Electric Power Sector Consumption of Fossil Fuels at Lowest Levels Since 1994

According to the U.S. Energy Information Administration (EIA), fossil fuel consumption in the electric power sector declined to 22.5 quadrillion British thermal units (quads) in 2017, the lowest level since 1994. The declining trend in fossil fuel consumption by the power sector has been driven by a decrease in the use of coal and petroleum with a slightly offsetting increase in the use of natural gas. Changes in the fuel mix and improvements in electricity generating technology have also led the power sector to produce electricity while consuming fewer fossil fuels.

In 2017, coal consumption by the electric power sector reached its lowest level since 1982, and petroleum consumption in the power sector was the lowest on record, based on data since 1949. Recent natural gas consumption in the power sector has generally been increasing, but 2017 consumption was slightly lower than the record-high 2016 level.
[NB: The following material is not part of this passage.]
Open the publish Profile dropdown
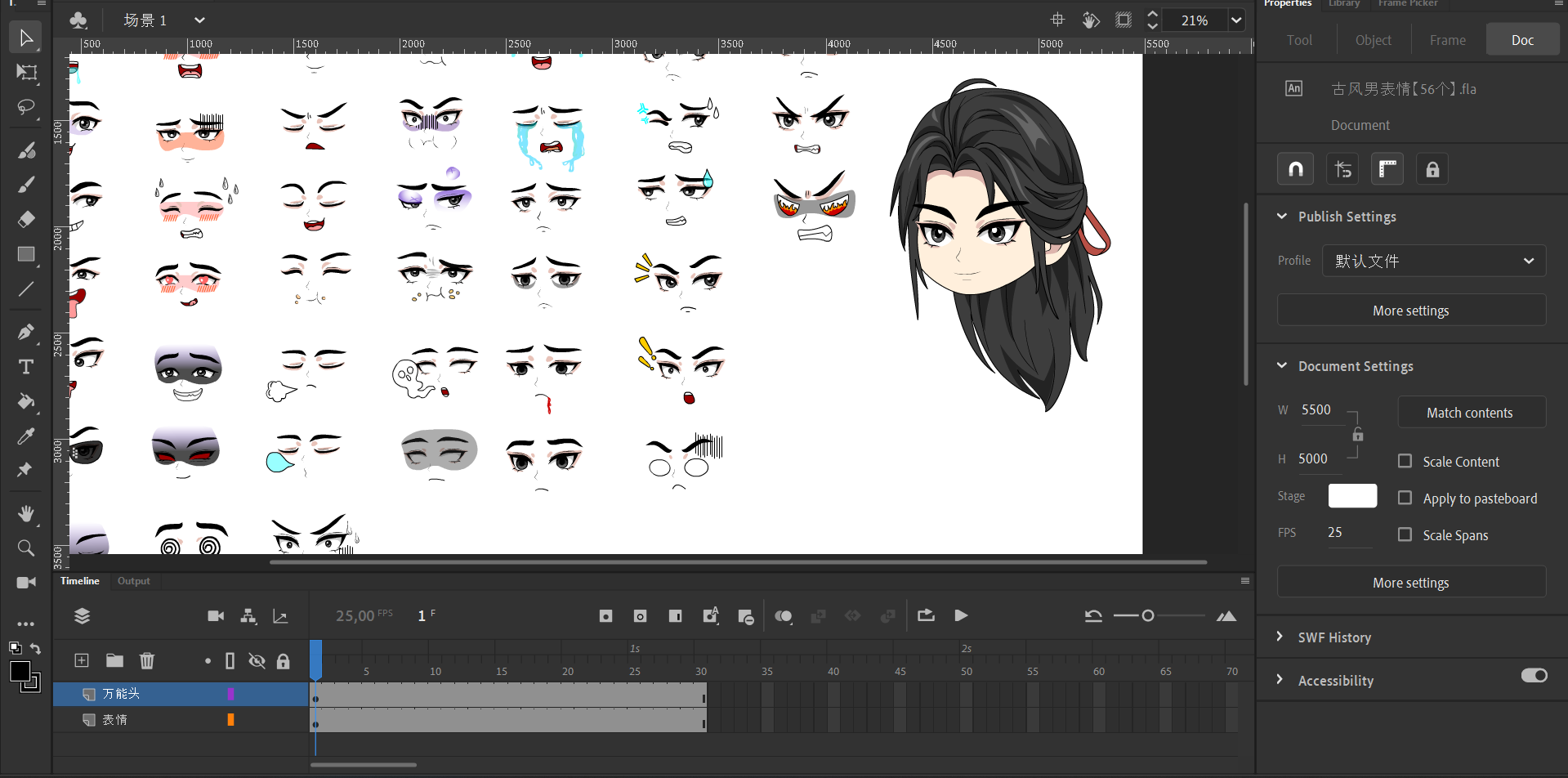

In energy-equivalent terms, more coal was consumed in the power sector than natural gas in 2017, at 12.7 quads and 9.5 quads, respectively. However, in terms of electricity generation, natural gas-fired power plants in the electric power sector produced more electricity than coal-fired plants, at 31% and 30% of the U.S. total, respectively, in 2017. Natural gas-fired units tend to be more energy efficient, requiring less energy content to produce a unit of electricity.

As recently as 2000, natural gas-fired power plants were on average about as efficient as coal-fired plants. Since then, new natural gas-fired power plants have tended to use combined-cycle generators, which are more efficient because the waste heat from the gas turbine is routed to a nearby steam turbine that generates additional power.

Combined-cycle units now make up most of the natural gas-fired electricity generation capacity. By the end of 2018, natural gas combined-cycle units may surpass conventional coal-fired power plants to become the most prevalent technology for generating electricity in the United States.
As the natural gas-fired generation fleet has grown and become more efficient, the generation-weighted average efficiency of fossil fuel-fired electricity generation has improved. In 1994, fossil fuel power plants required 10,400 British thermal units (Btu) of primary energy to produce each kilowatt hour (kWh); by 2017 that rate had fallen to 9,400 Btu/kWh.

These changes in energy consumption and efficiency have also affected carbon dioxide (CO2) emissions from the electric power sector, which in 2017 were the lowest since 1987. Because coal combustion is much more carbon intensive than natural gas combustion, CO2 emissions from coal were more than double those from natural gas in 2017, even though natural gas provided more electricity generation.